To regulate the development of a language is not, strictly speaking, the American way. Unlike French and German, the language of the United States has no organization that polices its use. American English is meant to grow wild and woolly on our shores, spawning dialects and pidgins, wantonly consuming foreign words and locutions, anarchically legitimizing slang and warped grammar.

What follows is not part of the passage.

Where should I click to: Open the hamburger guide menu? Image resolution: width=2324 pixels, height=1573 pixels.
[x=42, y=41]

But emoji are not American. Born in Japan, they fit most comfortably in Asian languages that are at least partly pictographic. Of course, they’re not Japanese either. They’re on every continent and conceived as pluralist (hijab, man in tux, two-mom family) without being globalist (no Golden Arches, no Starbucks mermaid). That’s a tall order, especially in this moment of renewed tribalism. No wonder emoji need a thoughtful and meticulous Academie Emojiaise. In fact, the regulation of emoji—especially since Lee took her power-to-the-people to Unicode—may serve as a singular example of how online communication might be supervised with rigor, generosity, and imagination.

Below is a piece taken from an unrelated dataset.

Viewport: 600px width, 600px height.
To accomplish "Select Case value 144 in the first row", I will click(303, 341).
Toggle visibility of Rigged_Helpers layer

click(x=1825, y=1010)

Lee gave me a table of emoji under consideration, along with the mocked-up images, explaining that this year’s list was stacked with Indian symbols—a tuk-tuk, a sari, a diya lamp. The sari was , as were, elsewhere, garlic, parachute, stethoscope, and sloth. I was already thinking of off-label uses. Could parachute mean “here goes nothing”? But Lee doesn’t goof around when it comes to emoji. As a repository of symbolism, these things are serious business; one wrong move and you could anger … everyone.
I waited for her to explain how emoji could subvert patriarchy.
So did bloody underwear make the cut?
Lee is at the vanguard of issues of social justice and representation. I waited for her to explain how emoji could subvert patriarchy. I knew I could trust her judgment.
What she said, via text, was “It’s a terrible idea.”
“Bloody underwear simply isn’t very atomic,” she went on. “The grammar of emoji pushes us to more atomic units. So skateboard instead of skateboarder, or probing cane instead of person with cane. We can create compound emoji by gluing them together. But each one, on its own, should be atomic.”
Not atomic. I decided that meant “gross,” and left it alone. But something else occurred to me: What do you use for menstruation, then?
“ + blood drop is the way to go,” Lee shot back.
A blood drop emoji?! How had I missed that?
“There is one perhaps coming in 2019,” Lee texted, darkly.